“1960’lı yıllarda Necip Fazıl ismini rahmetlik babamdan duydum bir kış günü idi kendi köy odamızda soba yanıyor, cemaat kalabalık sohbet esnasında istiklal gazisi topuksuz Süleyman amca babama köyün kuruluşu hakkında bir soru sordu, babam da Bekdik Oğuz boylarının bir koludur Horasan’dan Urfa, Antep, Rakka ve Maraş bölgesine geldiklerini, Bekdik köyünün de 1500 lü yıllarda Anadolu’nun iç bölgesine göçerek Maraş tan geldiğini, Torosların güneyi ve kuzeyine Niğde ile Konya Ereğli’deki ovadan konaklamaya başlayıp devam ederek Şereflikoçhisar, Kaman Kırşehir ve Sarıyahşi ile aramızdaki Hortu’ya şimdiki mevcut köyün olduğu yere ve Kaman’a yerleşmişler. Hasan Dağ’ını ve Erciyes’i de yayla olarak kullandıklarını ve sonra Hortu’dakileri geri Ereğli’ ye dönmüşler fırka-yı ıslah fermanı ile yerleşik düzene geçilince herkes olduğu yerde kalıyor Maraş, Konya, Ereğli, Karaman, Aksaray, Şereflikoçhisar. Kırşehir, Kaman, Nevşehir ve Kayseri Anadolu da bu bölgeye yerleşmişlerdir.

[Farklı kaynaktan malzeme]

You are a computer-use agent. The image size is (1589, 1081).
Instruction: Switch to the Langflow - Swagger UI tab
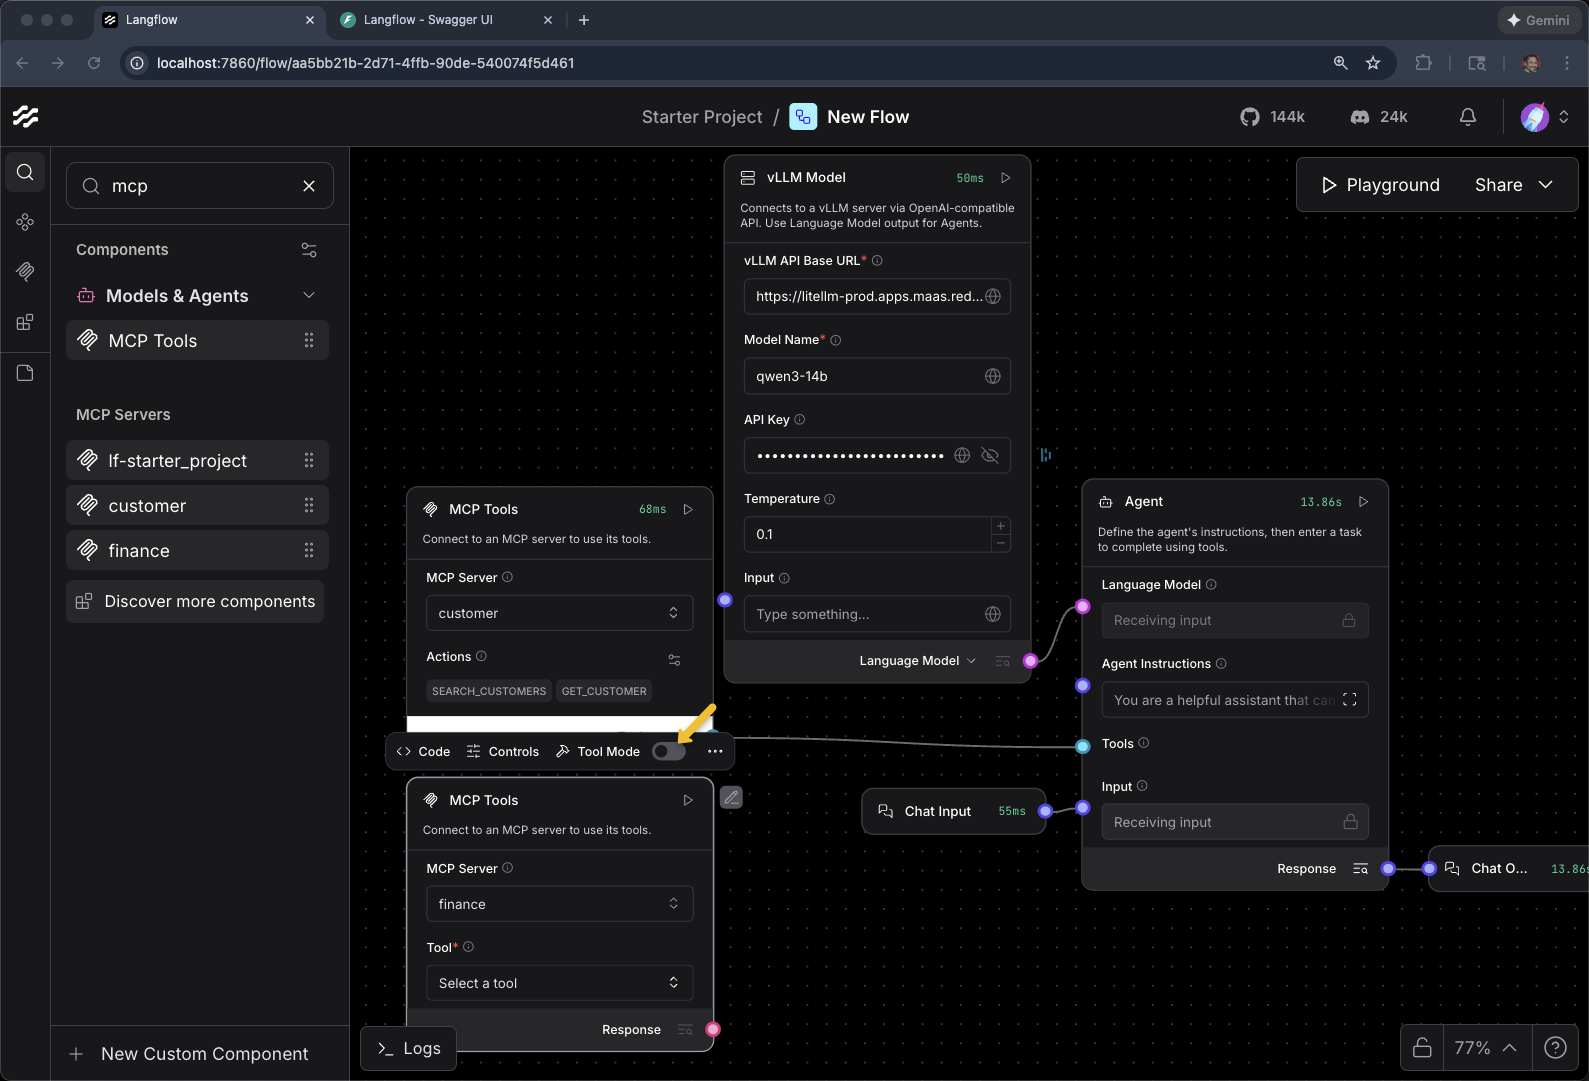(428, 20)
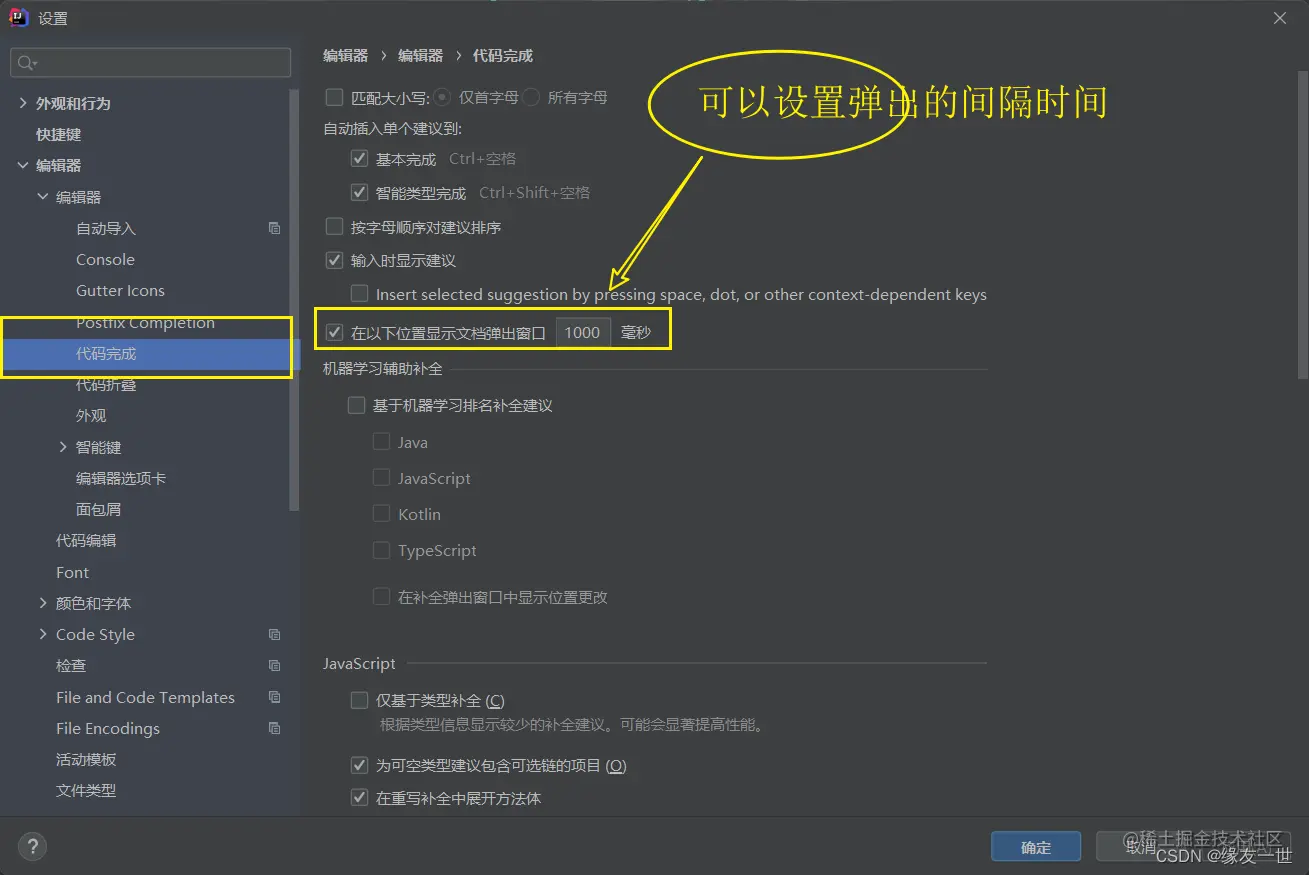Screen dimensions: 1309x875
Task: Click the 确定 button
Action: tap(1036, 846)
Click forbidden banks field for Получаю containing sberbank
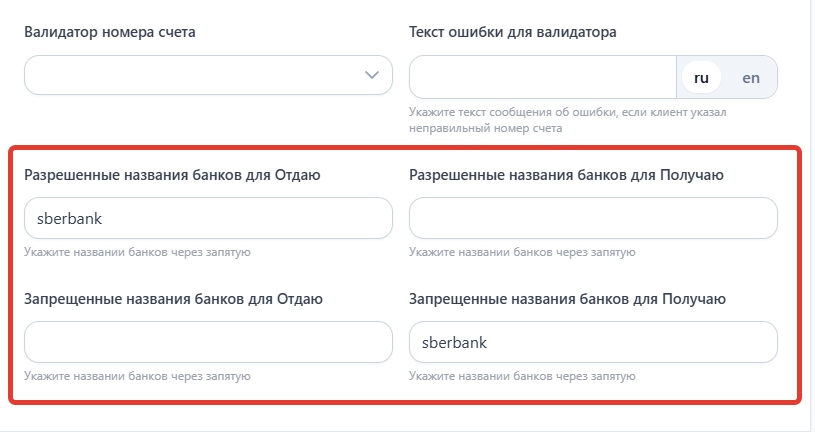 point(594,342)
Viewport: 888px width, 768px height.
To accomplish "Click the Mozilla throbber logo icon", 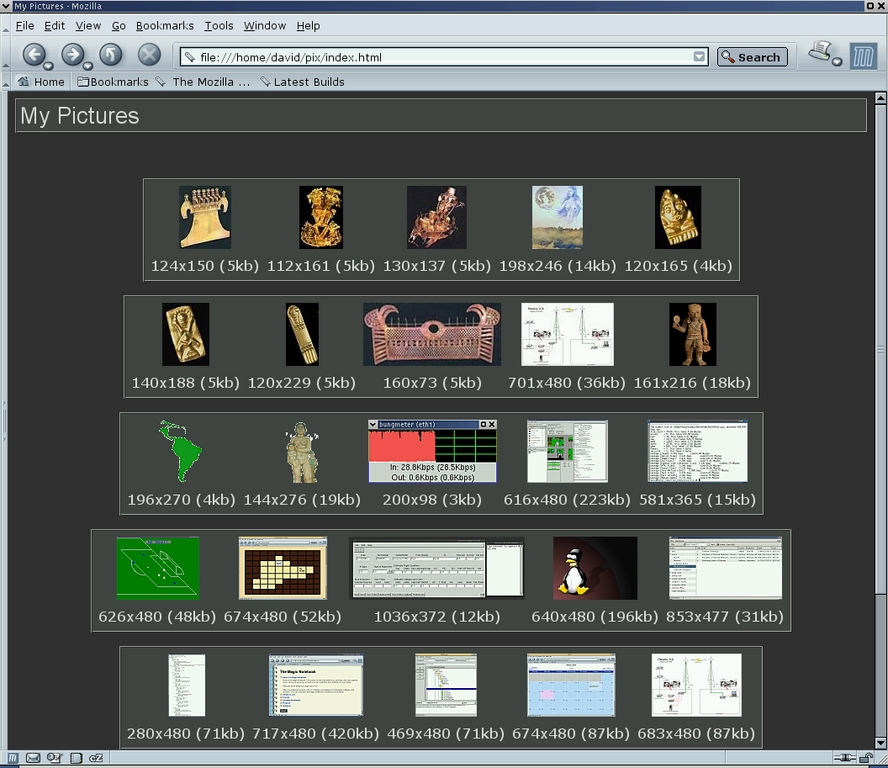I will click(862, 56).
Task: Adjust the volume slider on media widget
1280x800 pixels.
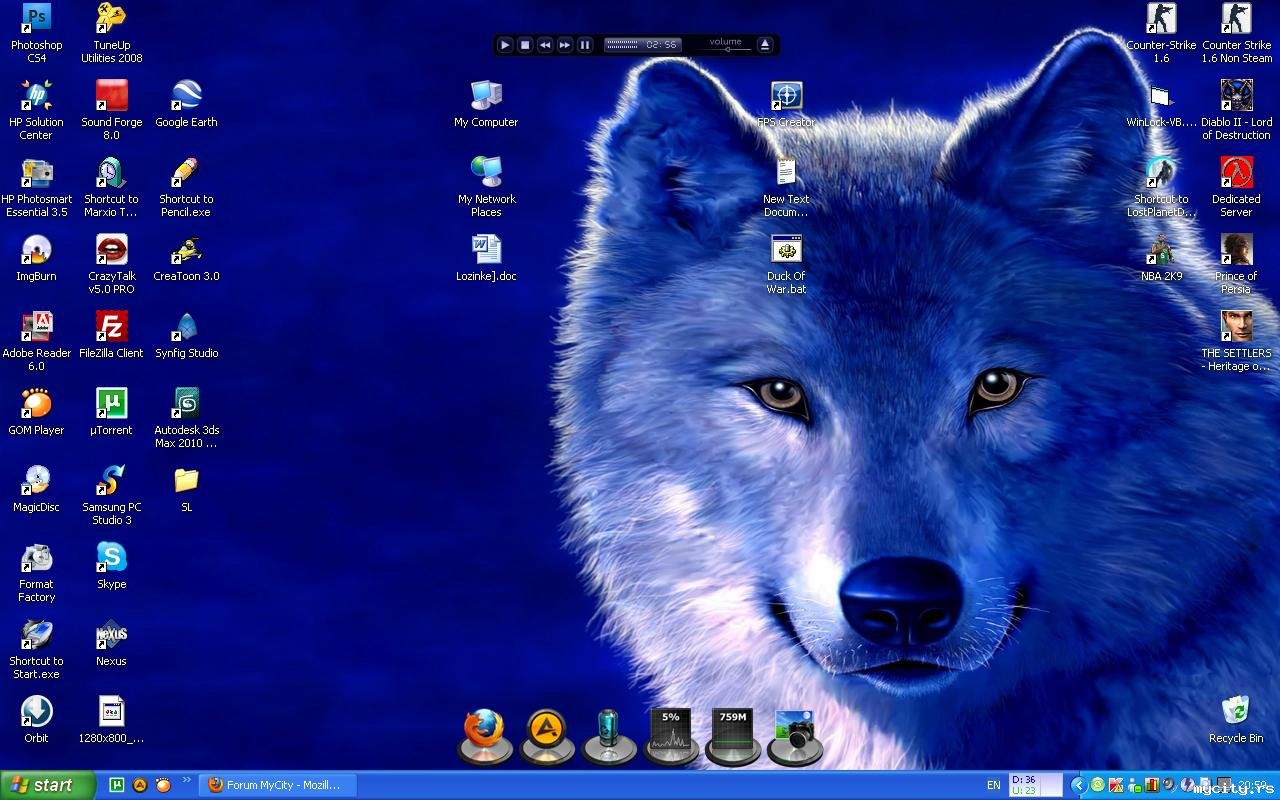Action: pos(726,48)
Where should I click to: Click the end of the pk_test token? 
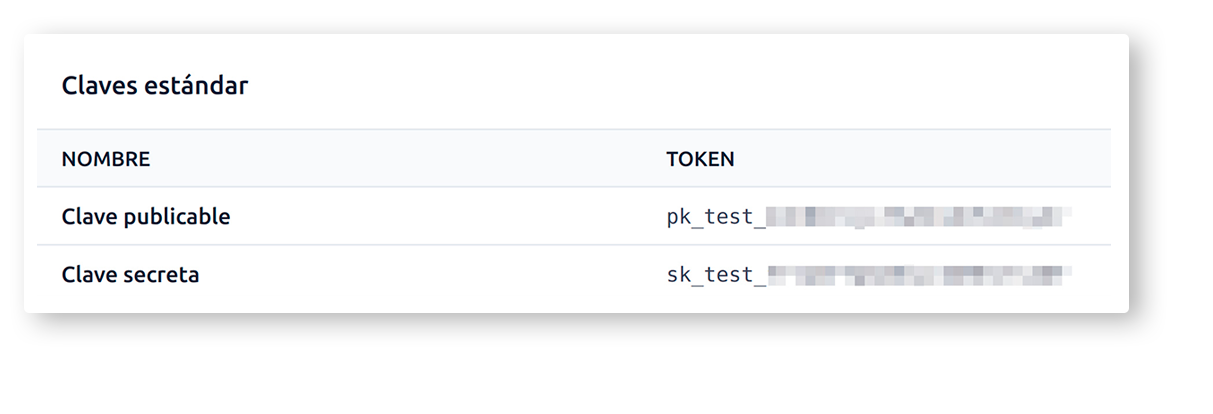coord(1064,217)
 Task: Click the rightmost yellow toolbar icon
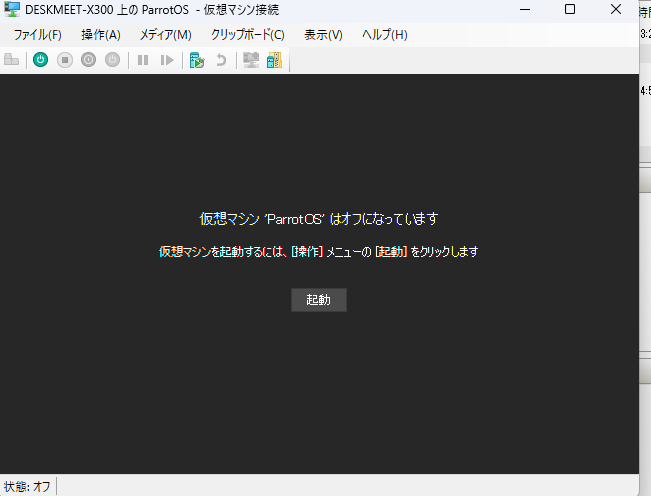click(274, 60)
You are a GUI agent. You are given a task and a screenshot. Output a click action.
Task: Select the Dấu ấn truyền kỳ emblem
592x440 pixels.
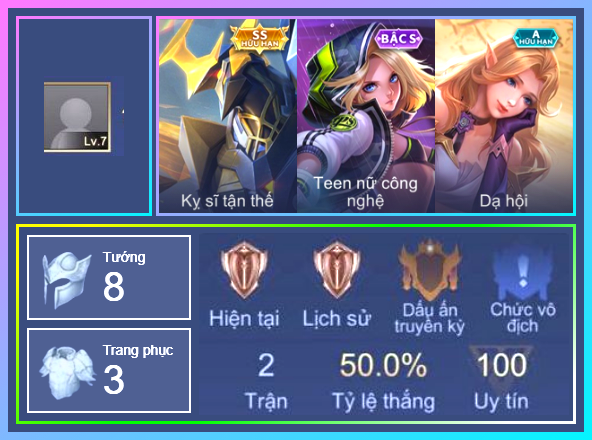point(429,268)
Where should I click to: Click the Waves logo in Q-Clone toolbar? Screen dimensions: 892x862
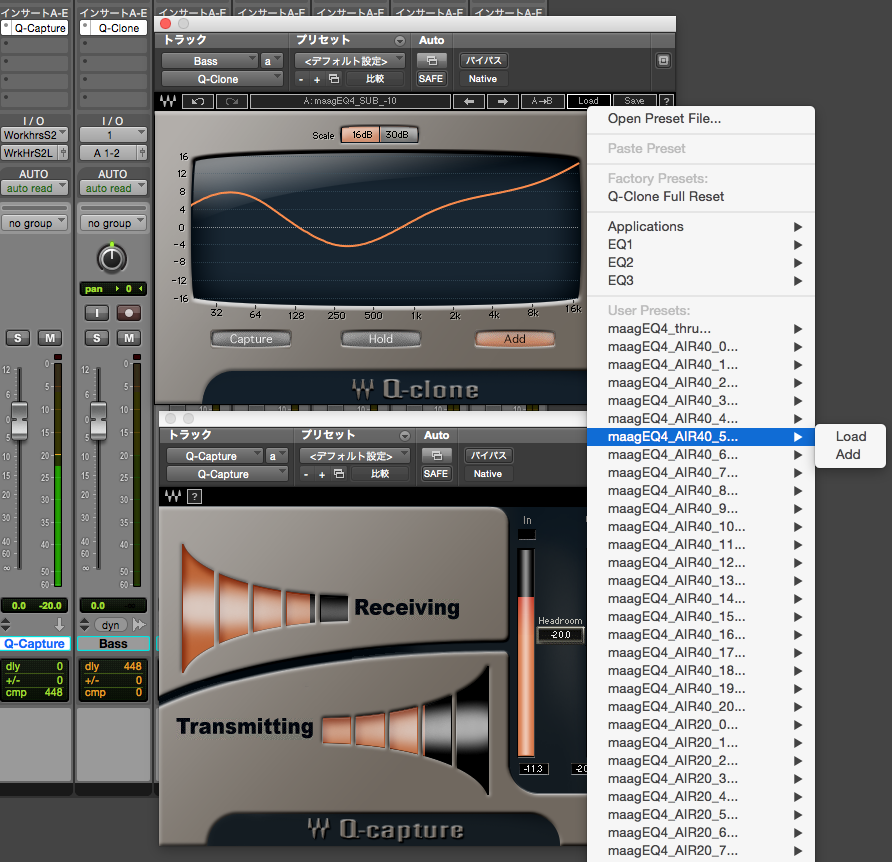pos(168,101)
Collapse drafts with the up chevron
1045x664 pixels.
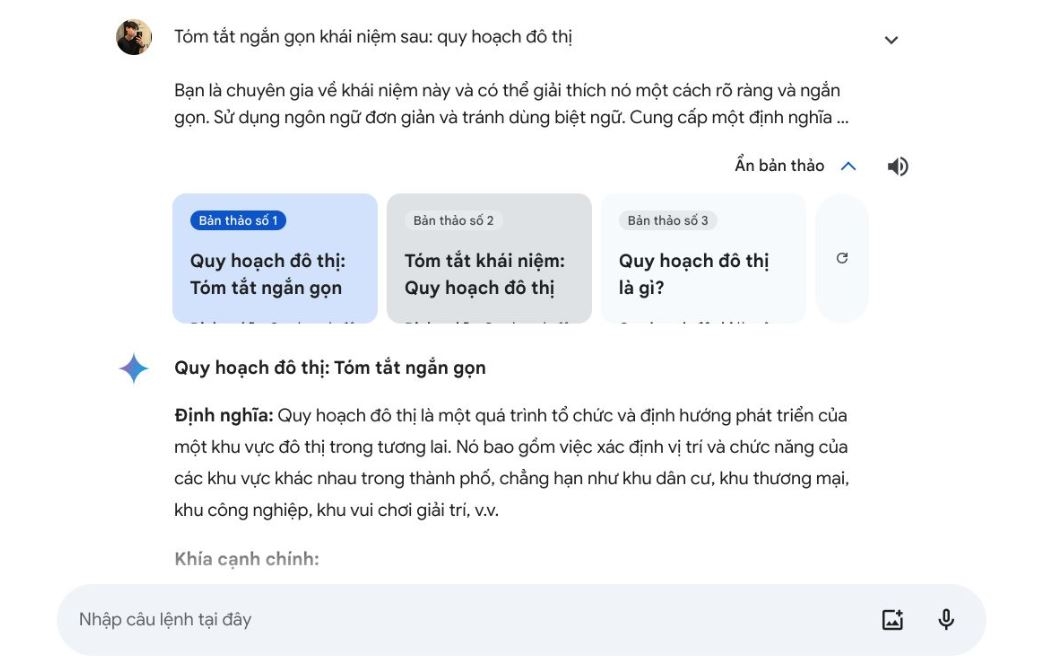[848, 166]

Bekdik’lerin İstanbul’dan hacca giden Surre alayının Haymana’dan, Niğde Ulukışla’ya kadar güvenliğini sağlayan, devletine karşı sadık bir millet olduğunu söylemişti.
2001 yılında baba ve dede dostumuz olan Ankara Belediye Başkanlığı yapan merhum Mehmet Altınsoy’dan bire bir dinledim. Bana dedi ki İbrahim Bekdik Çıkınağıl ve Dedeli köyleri bunlar oradan geçen Uluyol yani İstanbul-Hicaz yolu üzerinde surre bekçiliği yapan sadık ve cesur bir millet demişti. “O Köyün Adı Bekdik” şiirimde üstat için bir dörtlük;
Necip Fazıl Maraş’tan, Bekdiklidir edemiz
Damat İbrahim Paşa Nevşehir’de dedemiz
Her devir ayaktayız geçmez bizim modamız
Ecdadım çadır kurmuş yaylalarda otağı
Bu boyun adı Bekdik, yiğitlerin yatağı
Bekdiklerin o tarihten bu güne kadar yoğun yerleşim yerleri burasıdır dedi.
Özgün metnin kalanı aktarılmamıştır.